待賢門院堀河

長からむ心もしらず黒髪の
   みだれて今朝はものをこそ思へ


決まり字:ナガカ(三字決まリ)
 これで80リンクめ。8割方終了した。残るは20首。全体の5分の1を残すのみで ある。

 作者が仕えた待賢門院は、鳥羽天皇の中宮藤原璋子である。崇徳天皇、後白河天皇の母親 である。待賢門院堀河は、村上源氏の源顕仲の娘である。顕仲が神祇伯であったので、伯卿 女とも称される。璋子の落飾にともない出家している。
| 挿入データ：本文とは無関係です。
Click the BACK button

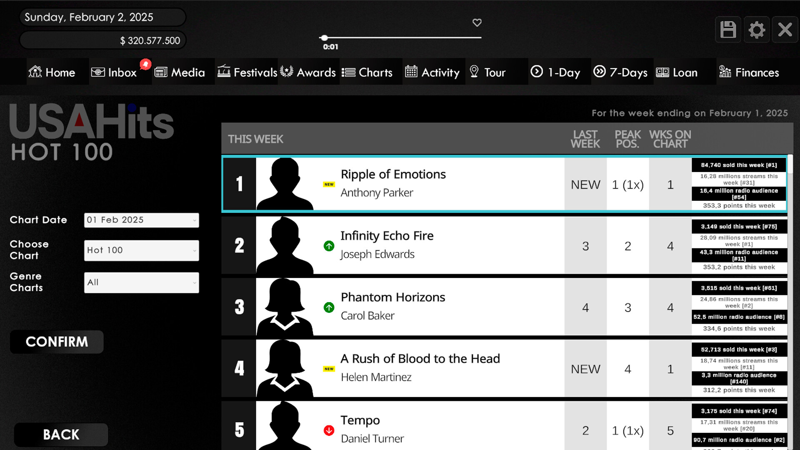pyautogui.click(x=61, y=434)
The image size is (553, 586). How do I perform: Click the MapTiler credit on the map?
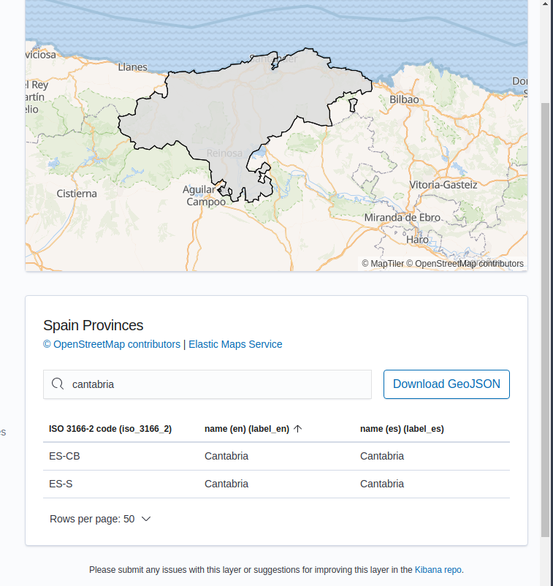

この歌の持つ「髪」の艶っぽい イメージを考えると、髪を切っての出家には一抹の寂しさを感じてしまう。

 さて、「みだれ髪」というと与謝野晶子を思い浮かべる方が多いことと思うが、百人一首 を取る方は、「みだれ髪」のイメージはどちらかというとこの「ながからむ」の歌のほうが 強いのではないだろうか。
 この歌は、女性の側の後朝の歌である。妙になまめかしさを感じさせる歌と思うのは私 だけであろうか。

 末永く愛してくださるというあなたの心がわからずに、あなたと別れた朝の 私の気持ちは長く黒い髪が乱れるごとくに乱れているのです。